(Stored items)
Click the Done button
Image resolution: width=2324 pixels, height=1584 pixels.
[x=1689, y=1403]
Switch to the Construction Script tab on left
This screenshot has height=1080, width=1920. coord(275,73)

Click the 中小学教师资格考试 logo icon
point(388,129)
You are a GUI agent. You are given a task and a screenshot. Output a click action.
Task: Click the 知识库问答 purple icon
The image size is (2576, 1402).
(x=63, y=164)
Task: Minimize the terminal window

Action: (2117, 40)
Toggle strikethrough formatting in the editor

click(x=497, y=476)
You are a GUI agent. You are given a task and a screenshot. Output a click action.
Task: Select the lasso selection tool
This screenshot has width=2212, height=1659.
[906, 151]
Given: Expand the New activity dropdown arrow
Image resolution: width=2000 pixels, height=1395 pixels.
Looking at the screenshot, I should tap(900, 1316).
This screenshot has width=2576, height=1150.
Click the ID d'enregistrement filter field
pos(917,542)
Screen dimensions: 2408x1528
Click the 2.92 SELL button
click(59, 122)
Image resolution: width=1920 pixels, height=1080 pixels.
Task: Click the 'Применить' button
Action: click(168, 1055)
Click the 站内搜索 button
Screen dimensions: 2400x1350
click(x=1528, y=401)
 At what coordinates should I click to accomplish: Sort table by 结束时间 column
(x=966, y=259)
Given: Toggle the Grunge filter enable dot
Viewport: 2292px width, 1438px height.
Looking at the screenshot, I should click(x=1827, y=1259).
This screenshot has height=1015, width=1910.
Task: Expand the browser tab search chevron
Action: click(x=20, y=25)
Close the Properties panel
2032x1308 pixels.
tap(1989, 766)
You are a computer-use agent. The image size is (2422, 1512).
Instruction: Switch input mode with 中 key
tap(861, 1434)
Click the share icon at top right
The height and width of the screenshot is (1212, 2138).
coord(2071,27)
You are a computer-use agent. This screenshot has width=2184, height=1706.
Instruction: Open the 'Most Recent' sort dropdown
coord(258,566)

- AIM OF THE EXERCISE: Retype exactly the lines from the one containing "You are a computer-use agent. This" through the end of the data. Add nothing.

- EXPECTED ANSWER:
You are a computer-use agent. This screenshot has width=2184, height=1706.
Instruction: Open the 'Most Recent' sort dropdown
coord(258,566)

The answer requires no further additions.